■ Ausgewählter Text ■

____________________

Das schlimmste Verbrechen der Menschheitsgeschichte darf nicht vergessen werden

Die Weltkriege sind eng mit der deutschen Geschichte verknüpft. Nach der sogenannten „Schmach von Versailles“ wollten die Nationalsozialisten das Deutsche Reich in ihr tausendjähriges Reich verwandeln. Das Resultat ließ Europa in Schutt und Asche zurück, kostete über 60 Millionen Menschen das Leben und führte mit dem Holocaust zum schlimmsten Verbrechen in der Menschheitsgeschichte.

Die alte Dortmund Synagoge: Wilhelm Schmieding sprach bei der Einweihung im Jahr 1900 stolz von einer „Zierde für die Stadt“ und wünschte sie sich „für Jahrhunderte erbaut“.
Die alte Synagoge wurde im Jahr 1900 als „Zierde für die Stadt“ eröffnet. Foto: Stadtarchiv

Auch Dortmund ist eng mit diesem düstersten Kapitel deutscher Geschichte verknüpft. Auch hier wütete der nationalsozialistische Mob schon vor Beginn des Krieges. Auf dem Gelände des heutigen Stadttheaters, wo inzwischen deutsche und internationale Kultur gefeiert und groß geschrieben werden, stand damals die prachtvolle Synagoge.

Sie wurde von den Nationalsozialisten aus angeblich städtebaulichen Gründen abgerissen und in der Reichspogromnacht am 9. November 1938 setzten sie die Synagogen in Dorstfeld und Hörde in Brand.

Zahlreiche Geschäfte und Wohnungen wurden vor den Augen der Polizei verwüstet und geplündert, jüdische BürgerInnen misshandelt. Die männlichen wohlhabenden jüdischen Bürger wurden anschließend in Konzentrationslager verschleppt, um sie zur Emigration zu nötigen und ihr Vermögen zu „arisieren“.

____________________

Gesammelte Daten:
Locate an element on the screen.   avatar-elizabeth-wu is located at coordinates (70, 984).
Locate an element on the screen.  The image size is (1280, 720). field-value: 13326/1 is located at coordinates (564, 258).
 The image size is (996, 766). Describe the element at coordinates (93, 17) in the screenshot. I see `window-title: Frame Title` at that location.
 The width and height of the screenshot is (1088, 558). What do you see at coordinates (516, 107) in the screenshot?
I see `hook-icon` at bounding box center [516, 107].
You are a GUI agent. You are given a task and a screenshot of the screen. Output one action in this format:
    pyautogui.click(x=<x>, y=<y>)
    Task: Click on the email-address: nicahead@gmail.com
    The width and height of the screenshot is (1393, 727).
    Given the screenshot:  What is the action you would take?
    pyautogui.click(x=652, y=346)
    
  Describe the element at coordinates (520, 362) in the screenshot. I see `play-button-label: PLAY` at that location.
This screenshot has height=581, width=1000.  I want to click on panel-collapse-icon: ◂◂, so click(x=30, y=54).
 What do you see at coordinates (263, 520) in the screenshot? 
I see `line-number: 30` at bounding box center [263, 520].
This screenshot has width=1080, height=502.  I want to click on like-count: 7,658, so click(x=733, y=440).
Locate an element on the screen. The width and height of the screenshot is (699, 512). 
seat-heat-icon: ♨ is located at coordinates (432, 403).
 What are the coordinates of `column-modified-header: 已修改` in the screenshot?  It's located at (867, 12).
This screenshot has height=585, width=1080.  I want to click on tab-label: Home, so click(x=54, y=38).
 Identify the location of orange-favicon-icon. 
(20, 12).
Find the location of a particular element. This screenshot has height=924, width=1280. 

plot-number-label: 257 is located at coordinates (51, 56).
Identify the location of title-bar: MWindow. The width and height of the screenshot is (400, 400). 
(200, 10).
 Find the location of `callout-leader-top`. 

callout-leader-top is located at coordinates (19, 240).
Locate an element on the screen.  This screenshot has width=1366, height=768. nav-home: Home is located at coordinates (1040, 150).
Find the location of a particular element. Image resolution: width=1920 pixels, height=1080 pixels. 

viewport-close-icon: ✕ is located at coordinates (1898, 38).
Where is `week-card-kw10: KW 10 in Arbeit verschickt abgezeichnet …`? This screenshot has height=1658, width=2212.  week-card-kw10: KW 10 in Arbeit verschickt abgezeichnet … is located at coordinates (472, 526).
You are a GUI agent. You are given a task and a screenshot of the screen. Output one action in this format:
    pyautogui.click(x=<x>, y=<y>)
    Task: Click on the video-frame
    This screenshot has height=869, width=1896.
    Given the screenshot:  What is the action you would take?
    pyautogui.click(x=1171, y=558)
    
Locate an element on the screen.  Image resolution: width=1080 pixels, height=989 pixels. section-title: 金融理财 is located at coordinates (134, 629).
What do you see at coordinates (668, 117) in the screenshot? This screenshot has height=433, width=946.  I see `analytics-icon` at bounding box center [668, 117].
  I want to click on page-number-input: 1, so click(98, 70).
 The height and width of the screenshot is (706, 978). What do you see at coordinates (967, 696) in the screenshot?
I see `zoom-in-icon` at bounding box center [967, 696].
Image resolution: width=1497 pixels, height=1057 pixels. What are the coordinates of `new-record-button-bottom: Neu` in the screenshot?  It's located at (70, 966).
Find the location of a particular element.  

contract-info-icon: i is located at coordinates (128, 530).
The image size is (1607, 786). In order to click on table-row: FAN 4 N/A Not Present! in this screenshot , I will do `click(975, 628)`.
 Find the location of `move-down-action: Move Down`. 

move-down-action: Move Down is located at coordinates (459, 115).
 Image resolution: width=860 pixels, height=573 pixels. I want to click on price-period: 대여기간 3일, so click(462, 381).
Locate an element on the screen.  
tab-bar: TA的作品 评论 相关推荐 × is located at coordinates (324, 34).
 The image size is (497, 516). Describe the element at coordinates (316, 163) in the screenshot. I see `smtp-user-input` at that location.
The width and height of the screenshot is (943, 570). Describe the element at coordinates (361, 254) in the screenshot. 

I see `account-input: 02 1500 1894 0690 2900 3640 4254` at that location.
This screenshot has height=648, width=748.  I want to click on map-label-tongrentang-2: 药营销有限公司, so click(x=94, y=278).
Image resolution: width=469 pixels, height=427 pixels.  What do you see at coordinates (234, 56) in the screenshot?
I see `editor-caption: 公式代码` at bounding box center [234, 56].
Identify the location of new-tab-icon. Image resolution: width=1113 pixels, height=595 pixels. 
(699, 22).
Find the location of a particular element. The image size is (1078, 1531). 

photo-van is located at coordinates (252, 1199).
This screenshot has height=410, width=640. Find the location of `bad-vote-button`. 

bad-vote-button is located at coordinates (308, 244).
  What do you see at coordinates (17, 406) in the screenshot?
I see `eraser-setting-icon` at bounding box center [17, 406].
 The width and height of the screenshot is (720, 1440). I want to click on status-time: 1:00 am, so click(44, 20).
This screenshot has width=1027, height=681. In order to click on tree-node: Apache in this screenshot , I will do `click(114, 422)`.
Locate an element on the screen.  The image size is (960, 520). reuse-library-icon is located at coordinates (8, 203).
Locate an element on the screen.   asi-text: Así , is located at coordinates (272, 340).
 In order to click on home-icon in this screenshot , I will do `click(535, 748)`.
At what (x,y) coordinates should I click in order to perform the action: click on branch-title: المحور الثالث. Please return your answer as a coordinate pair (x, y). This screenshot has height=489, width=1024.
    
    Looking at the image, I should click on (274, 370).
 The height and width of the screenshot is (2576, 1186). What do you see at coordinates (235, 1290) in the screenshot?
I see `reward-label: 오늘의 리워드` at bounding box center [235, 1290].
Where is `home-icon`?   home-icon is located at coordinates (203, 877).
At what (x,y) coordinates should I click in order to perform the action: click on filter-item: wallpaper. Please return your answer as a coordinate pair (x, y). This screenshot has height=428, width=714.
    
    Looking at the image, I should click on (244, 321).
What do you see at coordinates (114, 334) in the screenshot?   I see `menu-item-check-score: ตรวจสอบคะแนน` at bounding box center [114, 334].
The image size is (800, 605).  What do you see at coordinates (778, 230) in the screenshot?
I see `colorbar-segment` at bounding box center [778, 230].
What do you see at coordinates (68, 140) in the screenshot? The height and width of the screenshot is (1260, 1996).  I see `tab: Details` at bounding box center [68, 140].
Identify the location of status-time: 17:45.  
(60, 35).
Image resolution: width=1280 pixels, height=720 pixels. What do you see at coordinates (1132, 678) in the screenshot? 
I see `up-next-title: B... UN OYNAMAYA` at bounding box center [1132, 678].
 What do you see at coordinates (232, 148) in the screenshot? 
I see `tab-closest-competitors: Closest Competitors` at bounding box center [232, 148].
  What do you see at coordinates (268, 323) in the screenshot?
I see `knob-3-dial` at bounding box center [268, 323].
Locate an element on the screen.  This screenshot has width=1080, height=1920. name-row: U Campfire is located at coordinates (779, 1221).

____________________

■ Zur Aufgabe ■
Nennen Sie laut dem ausgewählten Text die Synagogen, die in der Reichspogromnacht am 9. November 1938 in Brand gesetzt wurden. Stützen Sie sich allein auf den ausgewählten Text.

■ Antwortfeld ■
Die Synagogen in Dorstfeld und Hörde.